▶ How to complete this task: Every word of the data below has to be copied faithfully.

(Data extract)

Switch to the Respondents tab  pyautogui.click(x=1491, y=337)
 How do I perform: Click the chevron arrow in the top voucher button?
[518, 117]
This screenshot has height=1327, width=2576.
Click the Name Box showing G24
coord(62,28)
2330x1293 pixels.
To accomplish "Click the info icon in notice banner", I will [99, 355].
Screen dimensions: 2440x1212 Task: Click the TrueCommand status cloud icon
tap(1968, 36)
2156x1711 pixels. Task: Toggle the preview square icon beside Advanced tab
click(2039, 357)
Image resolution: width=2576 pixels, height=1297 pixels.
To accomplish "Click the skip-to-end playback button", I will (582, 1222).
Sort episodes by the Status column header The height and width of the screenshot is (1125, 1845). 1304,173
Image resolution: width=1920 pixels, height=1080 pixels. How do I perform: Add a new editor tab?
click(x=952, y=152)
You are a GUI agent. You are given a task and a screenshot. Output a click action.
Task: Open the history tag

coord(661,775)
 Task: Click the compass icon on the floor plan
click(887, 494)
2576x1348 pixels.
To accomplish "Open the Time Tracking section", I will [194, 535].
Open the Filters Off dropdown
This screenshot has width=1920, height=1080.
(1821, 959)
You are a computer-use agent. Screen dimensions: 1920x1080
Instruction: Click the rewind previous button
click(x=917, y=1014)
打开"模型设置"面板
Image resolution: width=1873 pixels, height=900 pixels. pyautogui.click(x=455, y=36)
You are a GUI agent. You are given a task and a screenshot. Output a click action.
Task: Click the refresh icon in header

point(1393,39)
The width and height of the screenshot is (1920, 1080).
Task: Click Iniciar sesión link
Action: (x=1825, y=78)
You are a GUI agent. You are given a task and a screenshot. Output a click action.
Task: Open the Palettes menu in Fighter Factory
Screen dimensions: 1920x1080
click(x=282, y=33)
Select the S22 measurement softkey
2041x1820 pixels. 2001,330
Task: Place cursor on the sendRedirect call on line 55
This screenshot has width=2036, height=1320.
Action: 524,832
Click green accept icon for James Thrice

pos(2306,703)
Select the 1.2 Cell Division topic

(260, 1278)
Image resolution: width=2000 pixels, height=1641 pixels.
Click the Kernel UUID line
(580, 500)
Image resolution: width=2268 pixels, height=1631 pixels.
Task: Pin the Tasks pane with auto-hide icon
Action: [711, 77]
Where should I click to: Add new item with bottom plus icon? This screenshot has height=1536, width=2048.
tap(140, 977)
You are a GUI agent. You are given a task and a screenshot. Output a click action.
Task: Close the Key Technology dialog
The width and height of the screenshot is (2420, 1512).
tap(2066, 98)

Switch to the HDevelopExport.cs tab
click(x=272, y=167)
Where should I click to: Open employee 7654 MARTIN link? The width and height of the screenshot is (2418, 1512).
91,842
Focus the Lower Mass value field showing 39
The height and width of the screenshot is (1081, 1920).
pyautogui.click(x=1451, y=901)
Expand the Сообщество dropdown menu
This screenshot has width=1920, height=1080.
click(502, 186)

(End Data extract)

▶ Solution to this task:
Switch to the Respondents tab  pyautogui.click(x=1491, y=337)
 How do I perform: Click the chevron arrow in the top voucher button?
[518, 117]
This screenshot has height=1327, width=2576.
Click the Name Box showing G24
coord(62,28)
2330x1293 pixels.
To accomplish "Click the info icon in notice banner", I will [99, 355].
Screen dimensions: 2440x1212 Task: Click the TrueCommand status cloud icon
tap(1968, 36)
2156x1711 pixels. Task: Toggle the preview square icon beside Advanced tab
click(2039, 357)
Image resolution: width=2576 pixels, height=1297 pixels.
To accomplish "Click the skip-to-end playback button", I will (582, 1222).
Sort episodes by the Status column header The height and width of the screenshot is (1125, 1845). 1304,173
Image resolution: width=1920 pixels, height=1080 pixels. How do I perform: Add a new editor tab?
click(x=952, y=152)
You are a GUI agent. You are given a task and a screenshot. Output a click action.
Task: Open the history tag

coord(661,775)
 Task: Click the compass icon on the floor plan
click(887, 494)
2576x1348 pixels.
To accomplish "Open the Time Tracking section", I will [194, 535].
Open the Filters Off dropdown
This screenshot has width=1920, height=1080.
(1821, 959)
You are a computer-use agent. Screen dimensions: 1920x1080
Instruction: Click the rewind previous button
click(x=917, y=1014)
打开"模型设置"面板
Image resolution: width=1873 pixels, height=900 pixels. pyautogui.click(x=455, y=36)
You are a GUI agent. You are given a task and a screenshot. Output a click action.
Task: Click the refresh icon in header

point(1393,39)
The width and height of the screenshot is (1920, 1080).
Task: Click Iniciar sesión link
Action: (x=1825, y=78)
You are a GUI agent. You are given a task and a screenshot. Output a click action.
Task: Open the Palettes menu in Fighter Factory
Screen dimensions: 1920x1080
click(x=282, y=33)
Select the S22 measurement softkey
2041x1820 pixels. 2001,330
Task: Place cursor on the sendRedirect call on line 55
This screenshot has width=2036, height=1320.
Action: 524,832
Click green accept icon for James Thrice

pos(2306,703)
Select the 1.2 Cell Division topic

(260, 1278)
Image resolution: width=2000 pixels, height=1641 pixels.
Click the Kernel UUID line
(580, 500)
Image resolution: width=2268 pixels, height=1631 pixels.
Task: Pin the Tasks pane with auto-hide icon
Action: [711, 77]
Where should I click to: Add new item with bottom plus icon? This screenshot has height=1536, width=2048.
tap(140, 977)
You are a GUI agent. You are given a task and a screenshot. Output a click action.
Task: Close the Key Technology dialog
The width and height of the screenshot is (2420, 1512).
tap(2066, 98)

Switch to the HDevelopExport.cs tab
click(x=272, y=167)
Where should I click to: Open employee 7654 MARTIN link? The width and height of the screenshot is (2418, 1512).
91,842
Focus the Lower Mass value field showing 39
The height and width of the screenshot is (1081, 1920).
pyautogui.click(x=1451, y=901)
Expand the Сообщество dropdown menu
This screenshot has width=1920, height=1080.
click(502, 186)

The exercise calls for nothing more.